BEDALES SCHOOL, ART AND DESIGN BUILDING

 

Location: Petersfield (UK)
Architect: Feilden Clegg Bradley Studios
Year: 2016

Awards:

  • RIBA Client of the Year Award (2017)
  • RIBA National Award (2017)
  • Petersfield Society Owl Award (2017)
  • RIBA South Award (2017)
  • RIBA South Sustainability Award (2017)
  • RIBA South Client of the Year (2017)
  • RIBA South Project Architect of the Year (2017)


Building description

The Bedales School is set in an area of outstanding natural beauty in the village of Steep near Petersfield. Constructed around a beautiful oak tree, the new Art and Design building draws references from traditional agricultural buildings with clipped gables and simple standing-seam metal roofs. Materials were used in their natural state: a lattice timber screen shelters the entrance canopy and external walkway creating a welcoming gesture on approach to the building. The layout on the upper floor is a series of open and interconnected art studios that enable teaching and independent study for a wide range of group sizes and activities.

The new Art and Design building has been designed to minimise the carbon footprint through the application of passive building principles, incorporating renewable energy and other sustainable solutions.
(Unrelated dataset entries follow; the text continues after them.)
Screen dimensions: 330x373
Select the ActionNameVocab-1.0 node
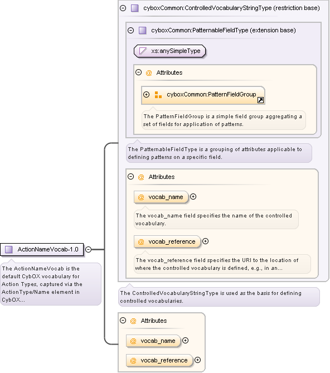point(42,249)
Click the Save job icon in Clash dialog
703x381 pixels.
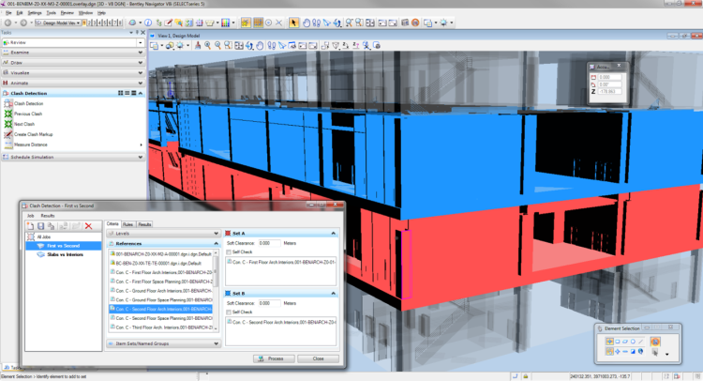pyautogui.click(x=41, y=225)
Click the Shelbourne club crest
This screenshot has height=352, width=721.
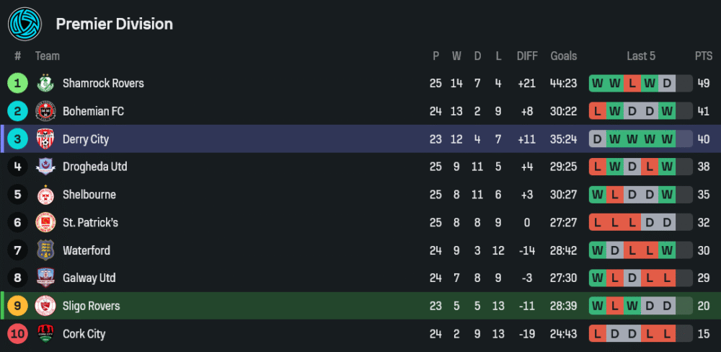tap(45, 195)
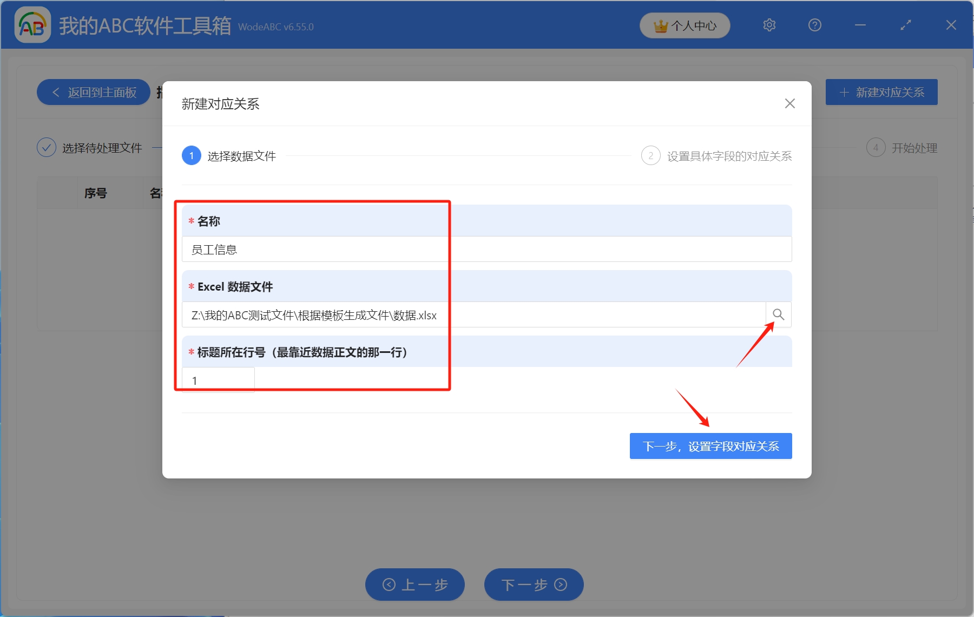Click the step 1 circle on 选择数据文件
974x617 pixels.
coord(191,155)
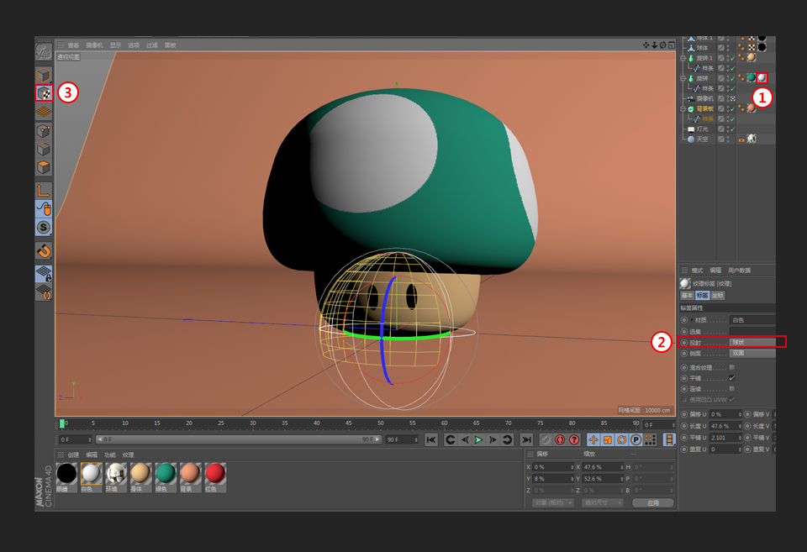807x552 pixels.
Task: Collapse the 背景板 object tree node
Action: 684,108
The    form and east-west orientation of the five-pitched roofs define a series of carefully scaled North-lit studio spaces that maximise natural daylighting and further reduce the need for artificial lighting. In what is otherwise a lightweight building, the thermal mass of exposed concrete surfaces contributes to a stable internal temperature.

The use of natural materials of sustainably sourced timber for cladding and wood fibre acoustic panels help to reduce the embodied carbon in the construction. Timber slated screens and the retained large oak tree both provide solar shading in the summer months.

The building is designed to be energy efficient, notably by incorporating: LED lighting with presence detection; air-to-water heat pumps generating space heating and hot water; better air tightness; ventilation system with heat recovery; solar controlled glazing. The site-wide infrastructure includes a sustainable urban drainage scheme in the form of storm water attenuation tanks, which reduces the possibility of localised flooding.